Extract: Emily Eternal
By M.G Wheaton
Posted on April 1, 2019 in Books, Extract, Young Adult with tags
Meet Emily – she can solve advanced mathematical problems, unlock the mind’s deepest secrets and even fix your truck’s air con, but unfortunately, she can’t restart the Sun.
We’re so excited to get our hands on Emily Eternal, the ‘visionary work of science fiction’, by M.G Wheaton. There’s not much longer to wait, but until then we’ve got an exclusive extract to share with you.
It’s dark, way too dark for the middle of the day. And that’s not where the sky’s supposed to be.
My ears are filled with the roar of gale-force winds. A loud crack that sounds like the splitting of the earth soon follows. It grows louder, like the splintering of a whole forest of trees.
The ground beneath me gives way and I fall into darkness.
“It was raining before we went to bed,” Regina says, her voice shaky as she speaks from someplace else far away. “The worst was supposed to be over. The river level was dropping.”
Someone screams. In a full-length mirror attached to her closet door, I catch sight of teenage Regina. She’s in her pajamas, pink and blue with panda bears. She’s fourteen but looks much younger. There’s a second scream. Regina looks out into the hallway.
“My sister was in her bedroom,” present-day Regina continues, the tears flowing freely now. “I couldn’t see her, but I could hear her.”
She’s misremembering. A door in the hallway swings open and teenage Regina glimpses a terrified little girl—her sister, Marci—hands gripping her bedframe. There’s another loud crack and the bedframe, the girl, and the entire bedroom vanish.
I don’t consider it a lie, however. Perhaps a necessary omission.
Memory is selective, particularly when it comes to trauma. It’s one of the reasons babies have evolved to remember nothing of their early emotional fears.
“What about your mother?” I ask. “Where was she?”
In the here and now, Regina feels my hands take hers. Feels me near, my warmth reminding her she’s safe. This happened long ago.
“I don’t know,” Regina says. “She was in her bedroom, but somehow she must’ve made it upstairs.”

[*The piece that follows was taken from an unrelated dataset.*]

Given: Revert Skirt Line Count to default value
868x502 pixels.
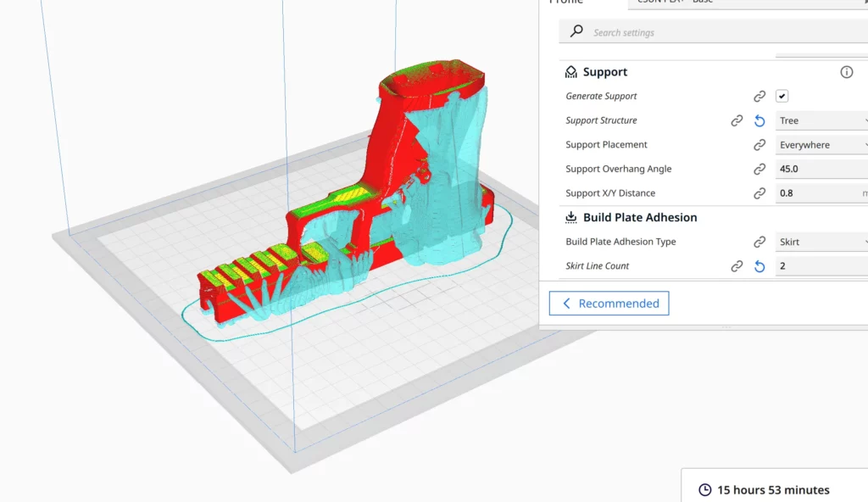Looking at the screenshot, I should pos(759,265).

Teenage Regina’s bedroom is in motion now, spinning around and losing chunks of wall, floor, and ceiling as it goes. Regina’s heart rate accelerates, so I move my hands to her elbows. She’s leaning forward, her body tilted into mine almost like an embrace.
“Tell me,” I say, barely above a whisper.
Regina nods and suddenly her mother appears in the room with her younger self. She doesn’t open her mouth, but teenage Regina hears her say, Take my hand.
“She led me to the roof,” Regina tells me.
The walls of teenage Regina’s bedroom fall away completely. The floor becomes the last remnants of a roof. The roar isn’t the wind but a vast churning river carrying the broken remains of Regina’s house. It’s raining, but not hard.
I accelerate my processor speed, so Regina doesn’t perceive my absence and my hunt through the case notes stored on my server. In real life, the river was no wider than about twenty feet. Her perception of great waves crashing around her shattered house? Also, an invention. The National Weather Service later estimated the river was moving at only ten miles per hour.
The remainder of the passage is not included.